During the course of the bankruptcy proceedings, the Debtors agreed to resolve all disputes with Provident, National Century's only secured creditor. On April 7, 2004 the Bankruptcy Court approved of the settlement, which called for the Debtors to transfer $15.6 million to Provident.
Before approving the settlement, the Bankruptcy Court held a hearing in which counsel for Amedisys objected to the settlement between Provident and National Century. Amedisys's main objection was that the settlement agreement prejudiced certain setoff rights that Amedisys claims it has with respect to the Amedisys Note. Amedisys contends that it has a right to setoff the amount it owes on the Amedisys Note against the $7.3 million in receivables that National Century allegedly took from Amedisys.

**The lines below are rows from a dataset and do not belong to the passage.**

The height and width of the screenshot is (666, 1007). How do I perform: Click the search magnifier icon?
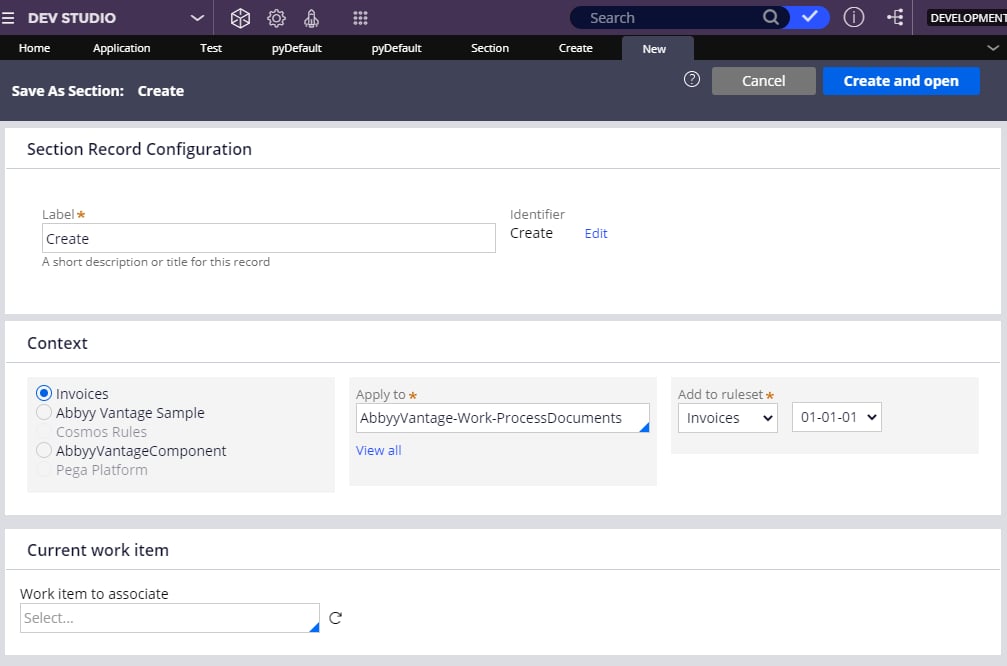point(771,17)

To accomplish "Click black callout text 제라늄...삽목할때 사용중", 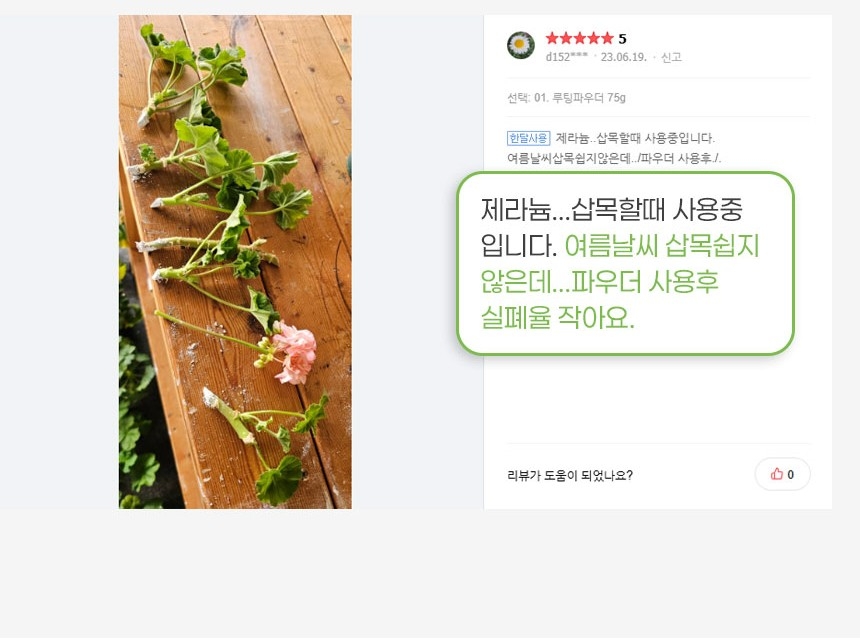I will (x=612, y=209).
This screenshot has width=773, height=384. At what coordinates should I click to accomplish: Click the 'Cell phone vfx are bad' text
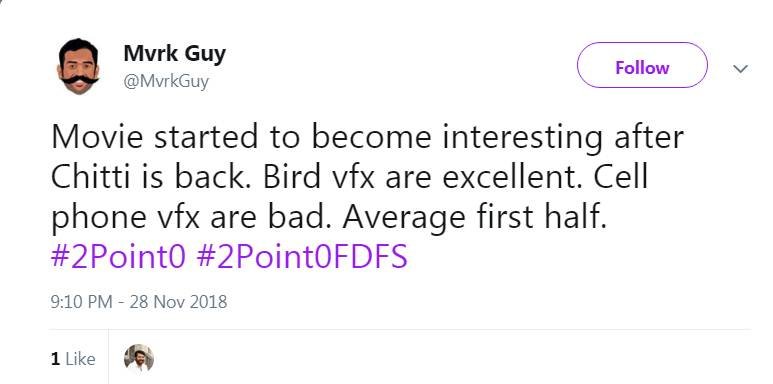[x=349, y=197]
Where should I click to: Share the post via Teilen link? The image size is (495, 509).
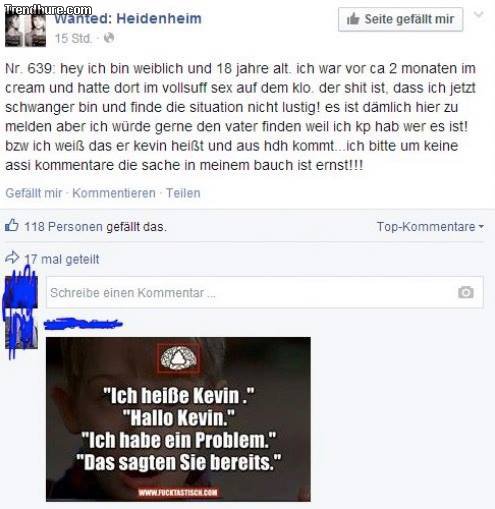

In response to Amedisys's objection, counsel for the Debtors and counsel for the Unsecured Creditors Committee proposed adding language which made clear that the National Century-Provident settlement agreement did not affect Amedisys's alleged setoff rights. The Bankruptcy Court accepted this proposal and included it in the final order approving the settlement: "Nothing in this order or the settlement agreement shall be deemed to affect such rights, remedies, and defenses as Amedisys or Provident may have with respect to the payment of the Amedisys note." See April 9, 2004 Order (doc. 2712).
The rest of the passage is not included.